RBI has increased rates by 25bps in its recent policy meeting; GS ECS’s view
that the bar for the RBI to hike again is pretty high and they expect a 100bps
correction in FY13.
2. Banks indicated muted credit growth, but robust deposits growth with
a moderating CASA. Credit demand from green-field and new projects have
slowed considerably. Select companies are still seeing healthy growth in
retail loans even as they gain market share; mortgage loans weaker in NCR
& Mumbai; but growth is still strong in the South.
3. Most banks comfortable on margin, expect a narrow range going
forward, likely higher in 2H if rates stabilize.
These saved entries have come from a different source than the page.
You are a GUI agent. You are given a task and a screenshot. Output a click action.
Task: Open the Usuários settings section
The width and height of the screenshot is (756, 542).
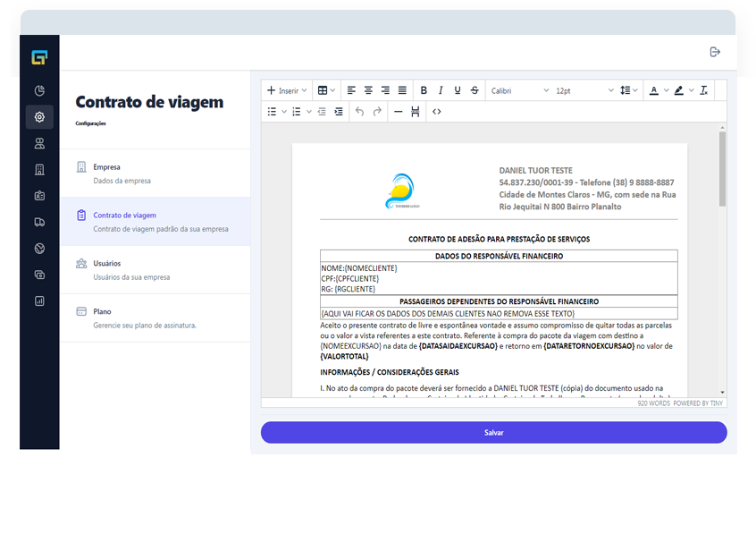coord(155,269)
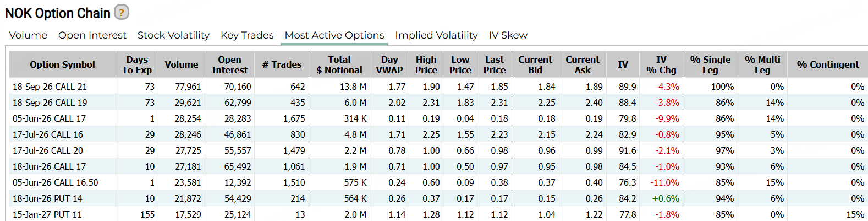Viewport: 868px width, 221px height.
Task: Sort by Option Symbol column header
Action: [62, 64]
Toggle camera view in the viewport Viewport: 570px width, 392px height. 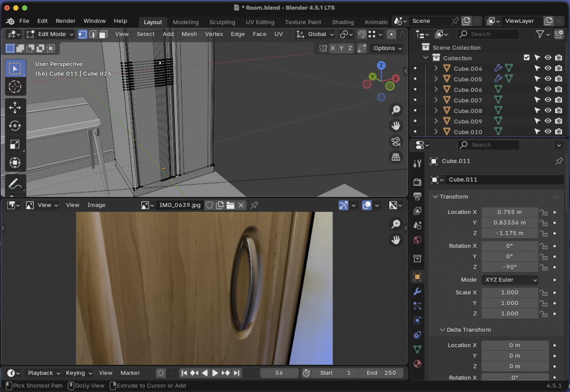click(x=395, y=141)
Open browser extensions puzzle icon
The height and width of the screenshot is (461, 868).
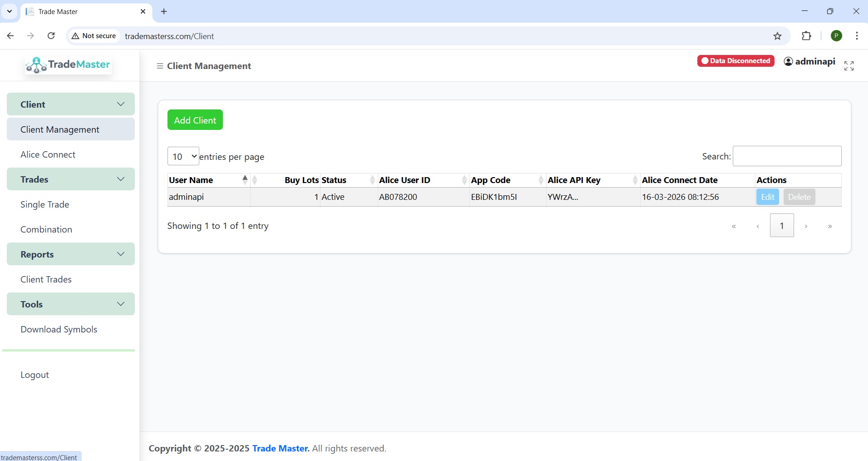pyautogui.click(x=806, y=36)
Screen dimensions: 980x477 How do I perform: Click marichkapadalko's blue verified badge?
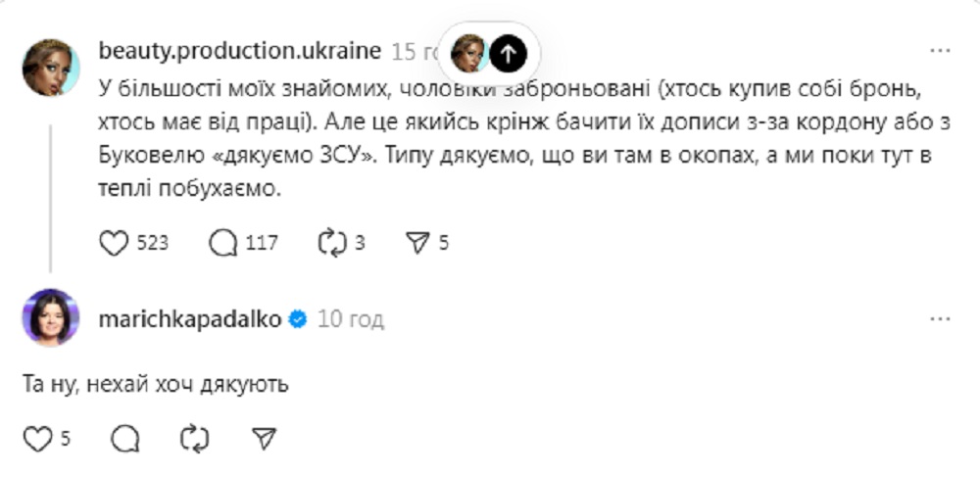pyautogui.click(x=299, y=319)
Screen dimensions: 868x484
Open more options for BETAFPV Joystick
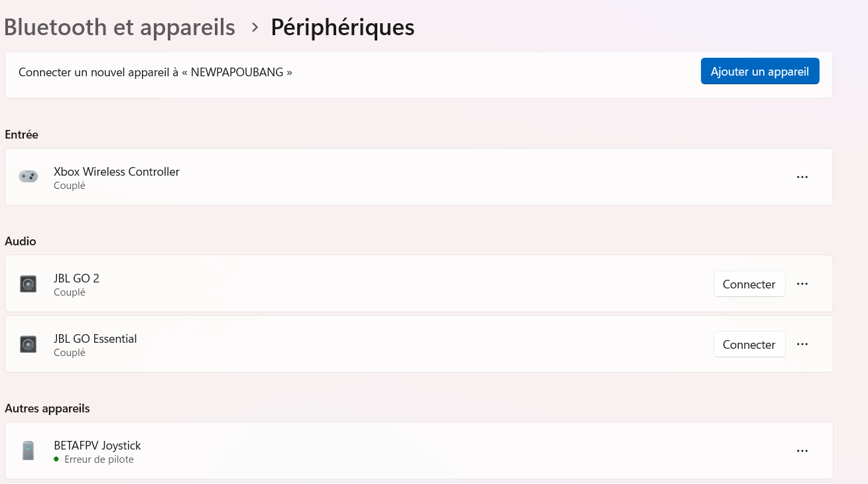pos(802,451)
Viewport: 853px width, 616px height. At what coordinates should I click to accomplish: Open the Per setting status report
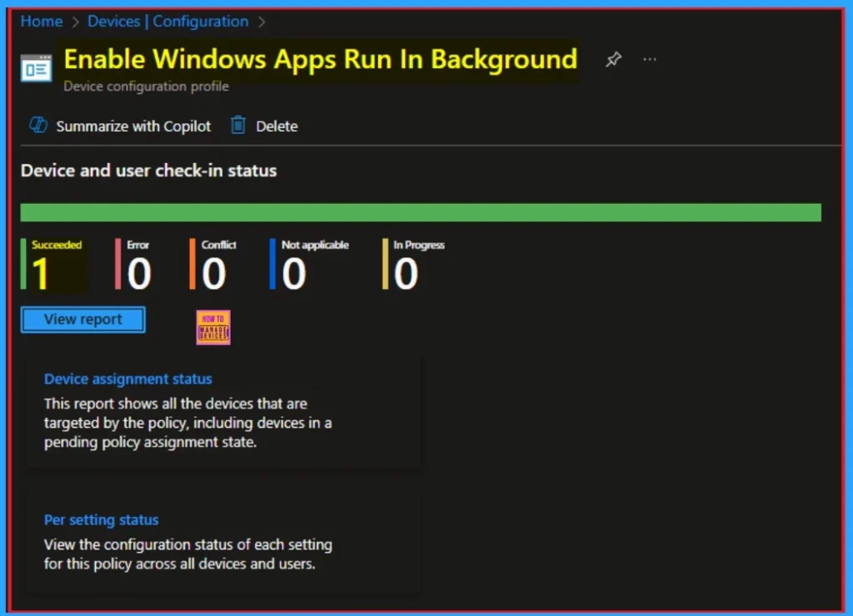(101, 520)
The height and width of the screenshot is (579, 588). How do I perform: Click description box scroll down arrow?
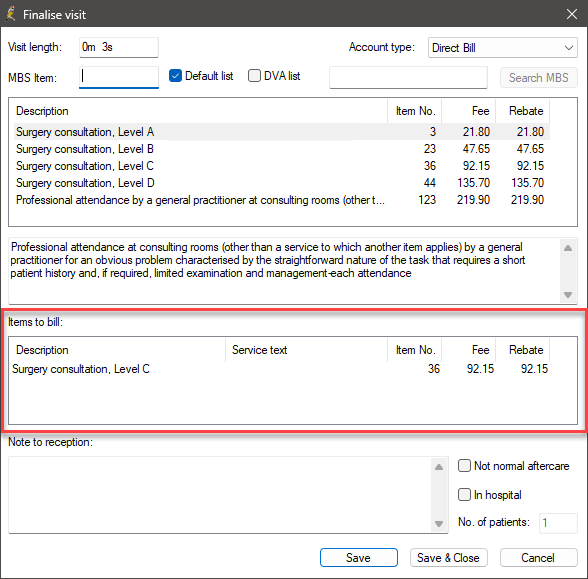[568, 295]
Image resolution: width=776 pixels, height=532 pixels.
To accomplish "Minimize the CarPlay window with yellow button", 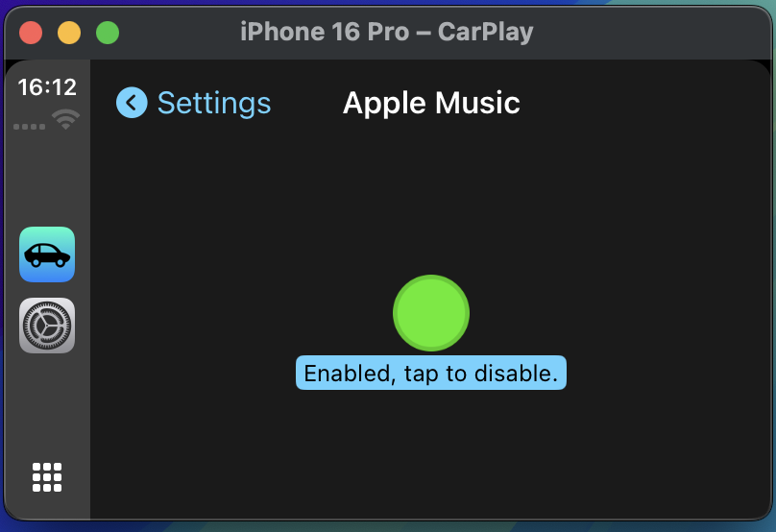I will click(69, 33).
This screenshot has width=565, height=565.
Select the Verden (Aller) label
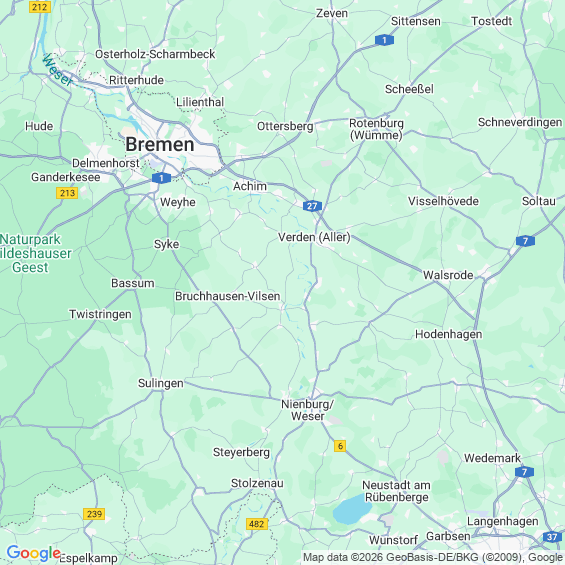314,237
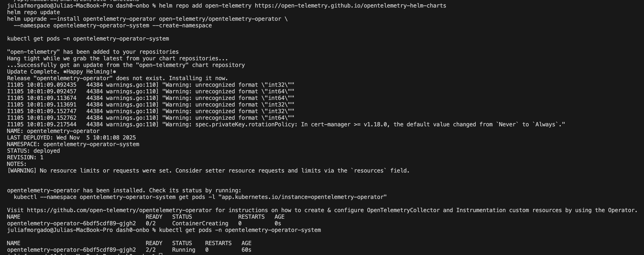Click the "helm repo update" command line
644x255 pixels.
click(34, 12)
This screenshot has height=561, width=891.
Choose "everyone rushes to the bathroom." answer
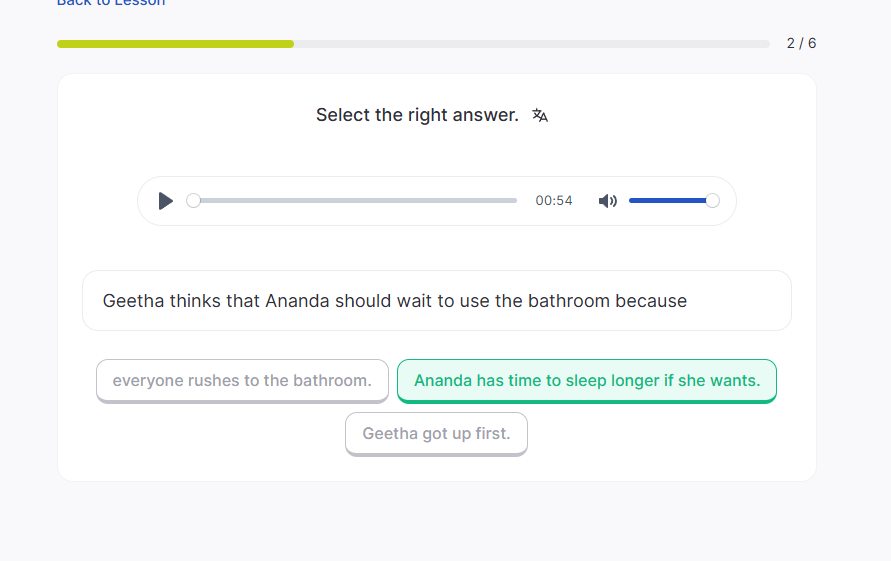click(242, 380)
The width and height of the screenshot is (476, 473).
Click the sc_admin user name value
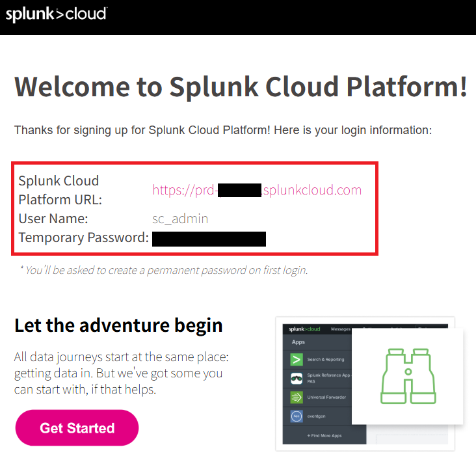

We believe this could decline
again initially as rates reverse.
4. No negative surprises from asset quality so far, but banks sounded
cautious on asset qulity though any increase should be manageable. NPLs
in retail are at an all-time low for select private banks. PSU banks’ have
largely moved to system based NPL recognition leading to an NPL up-tick
over the last 3 qtrs. Some more pain likely in the form of higher provisions
and lower margins, as banks complete this process by Sept 2011 (including
less than Rs1m portfolio). Concerns on SEB’s financing and fuel supply
issues in the power sector remain, but no defaults/restructuring in the
system so far; however IBA asked SEB’s to periodically review the tariffs to
be able to receive further credit from banks.
5. PSU banks put emphasis on improving HR practices; recruitment necessary
to meet the shortfall in manpower in coming years. MoF indicated possible
implementation of Khandelwal Committee recommendations.
GS View. While asset quality pressures loom large, these would be
manageable, and credit growth could moderate to 17%-18% from the 22%
reported in FY11, but not likely to collapse. However, the sharp correction in
stock prices reflects over-pessimism and does provide an entry point for longterm investors. We remain positive on private banks and reiterate our Buy rating
on IndusInd Bank (on CL), Yes Bank, ICICI Bank, Axis Bank; PSUs: BoB and PNB.